**** Excerpted records ****

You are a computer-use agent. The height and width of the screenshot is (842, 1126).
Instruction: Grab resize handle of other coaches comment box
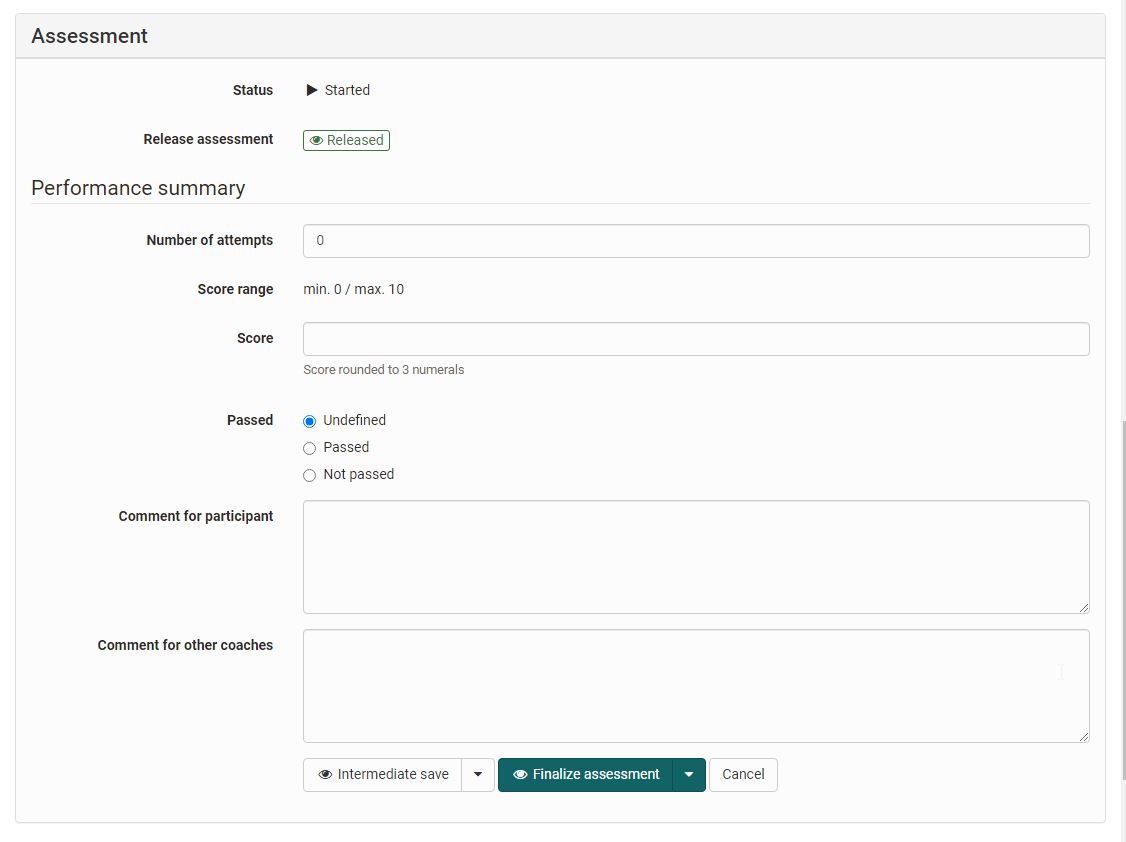[x=1083, y=736]
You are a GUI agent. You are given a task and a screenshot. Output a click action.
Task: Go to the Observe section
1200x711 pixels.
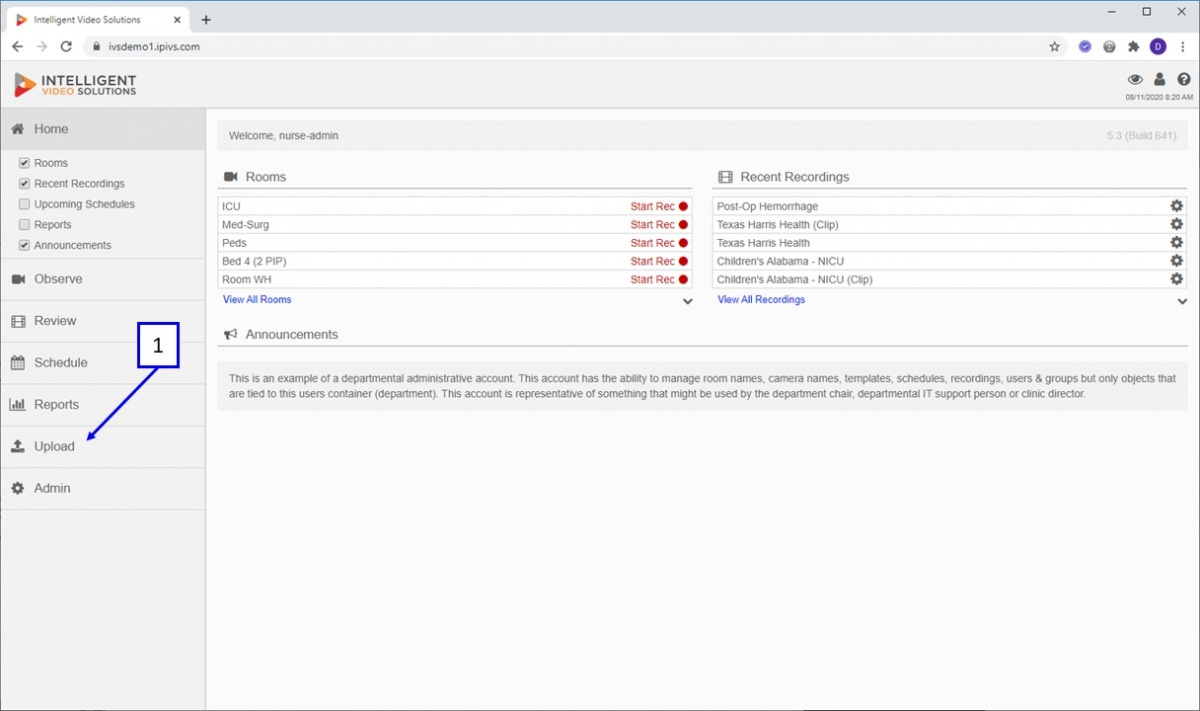pyautogui.click(x=58, y=279)
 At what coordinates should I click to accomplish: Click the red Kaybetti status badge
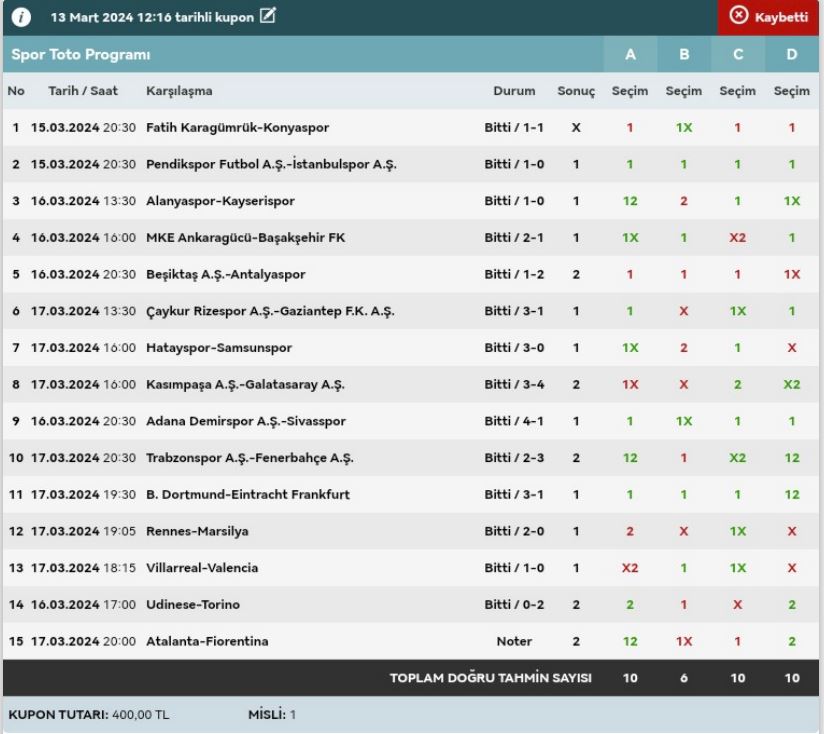770,17
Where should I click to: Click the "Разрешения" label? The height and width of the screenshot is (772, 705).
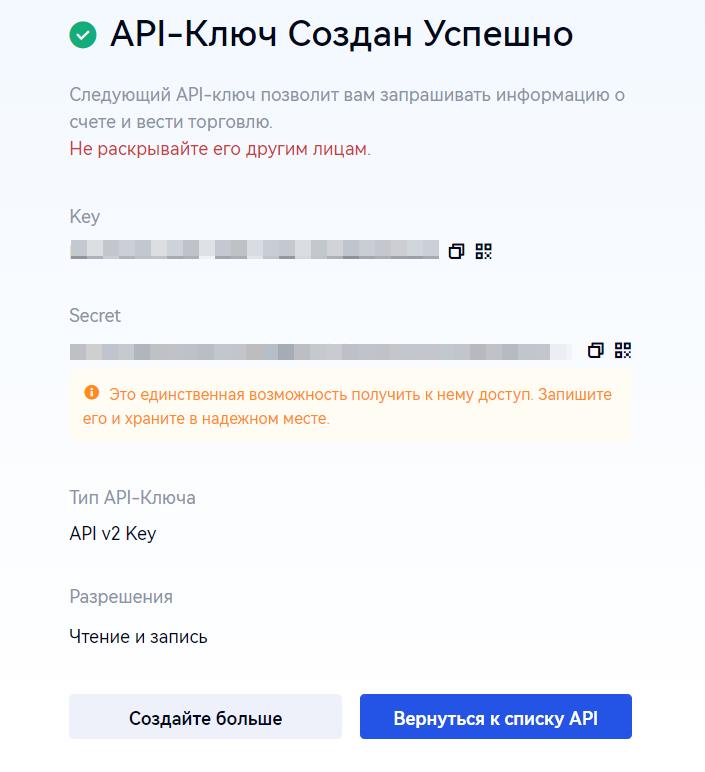(121, 597)
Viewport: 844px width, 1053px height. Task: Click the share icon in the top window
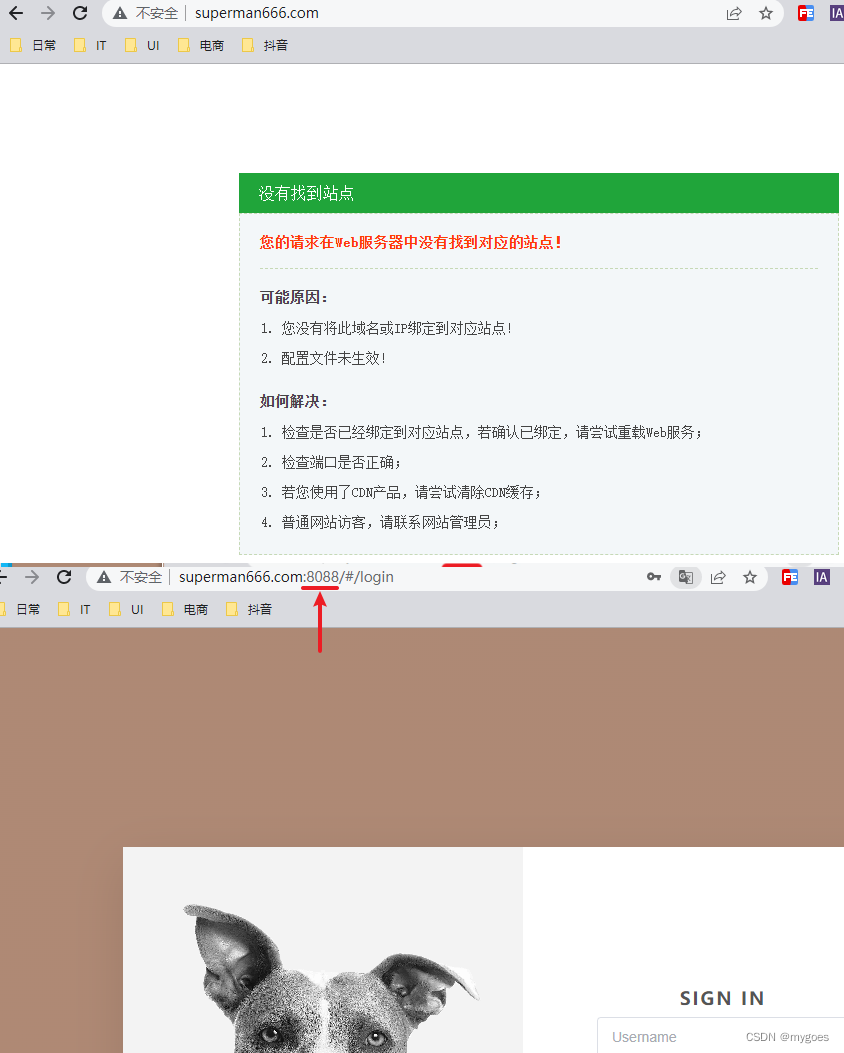734,13
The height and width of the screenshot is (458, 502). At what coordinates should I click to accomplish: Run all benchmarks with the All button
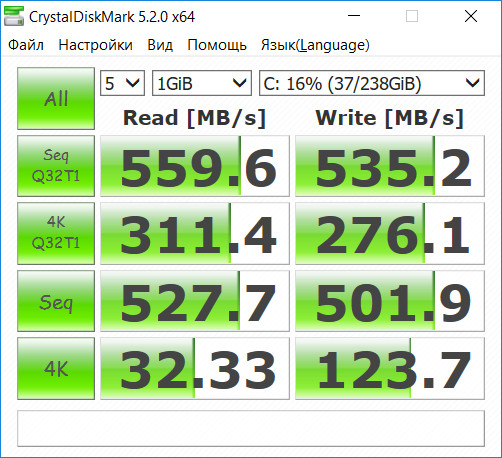click(x=56, y=99)
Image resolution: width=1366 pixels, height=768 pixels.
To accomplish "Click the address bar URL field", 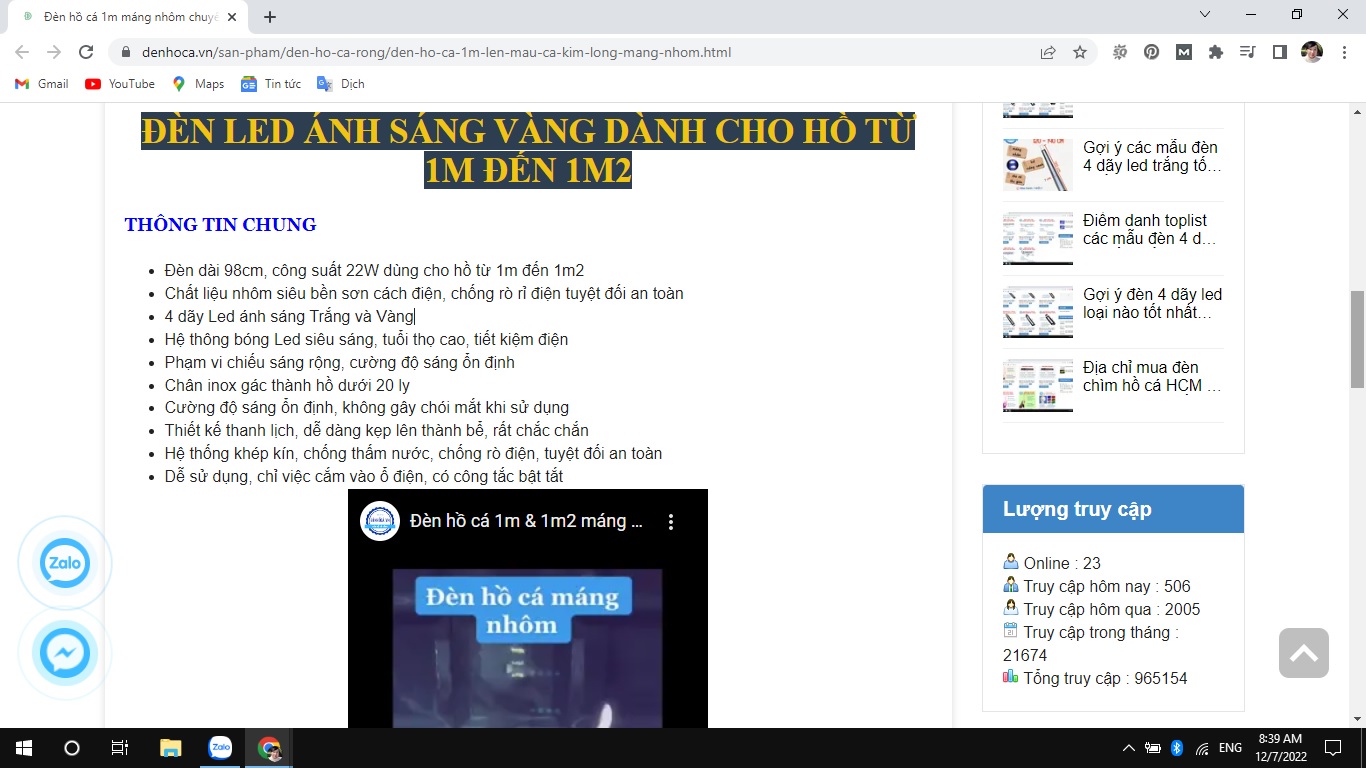I will point(560,52).
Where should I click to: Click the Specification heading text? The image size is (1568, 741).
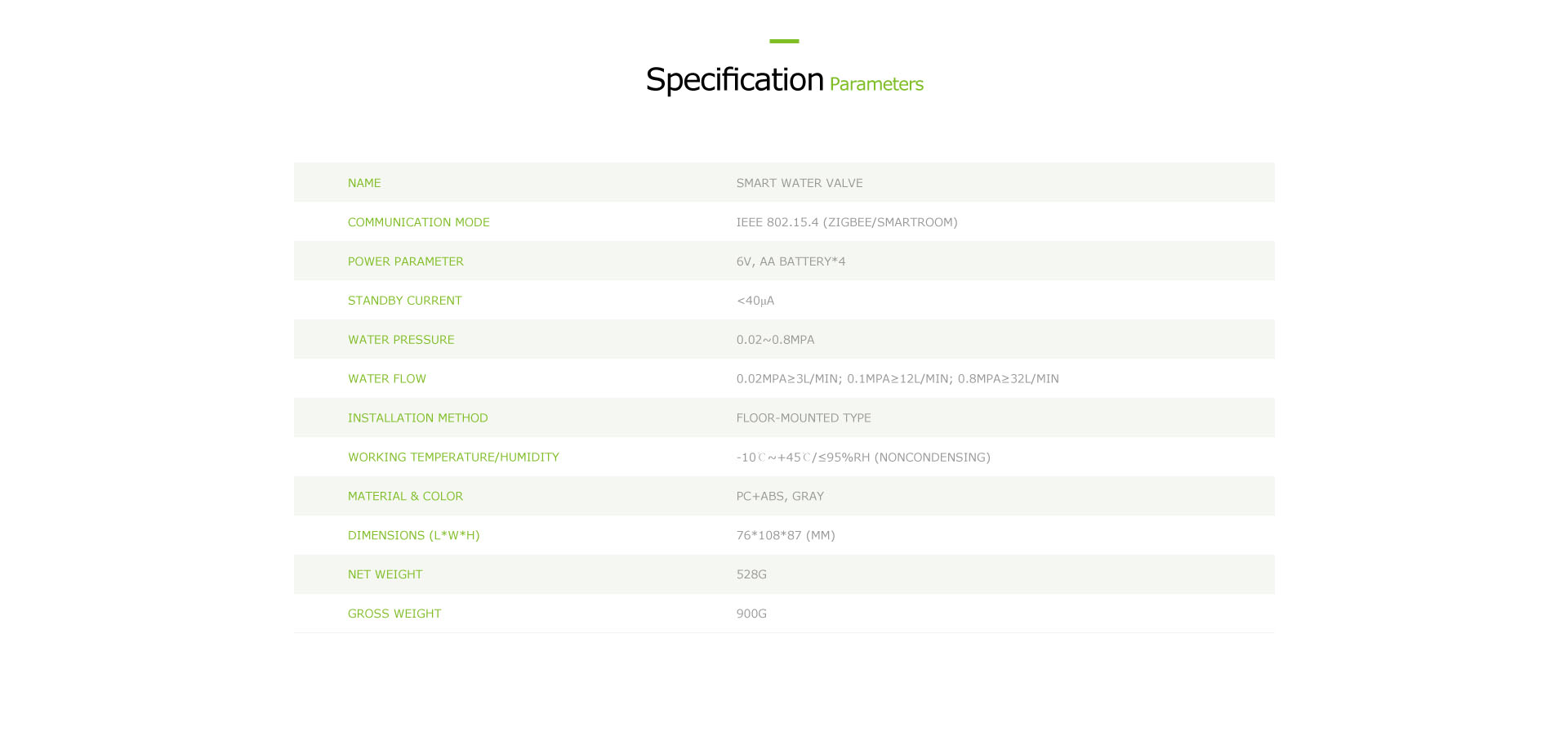734,80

****

** What to work on **
What is needed is an exact copy of the lines from the start of the records through the line containing "Task: Go to the Observe section", with no pictures.

** Solution to this exercise **
You are a computer-use agent. The height and width of the screenshot is (842, 1126).
Instruction: Grab resize handle of other coaches comment box
[x=1083, y=736]
You are a GUI agent. You are given a task and a screenshot. Output a click action.
Task: Go to the Observe section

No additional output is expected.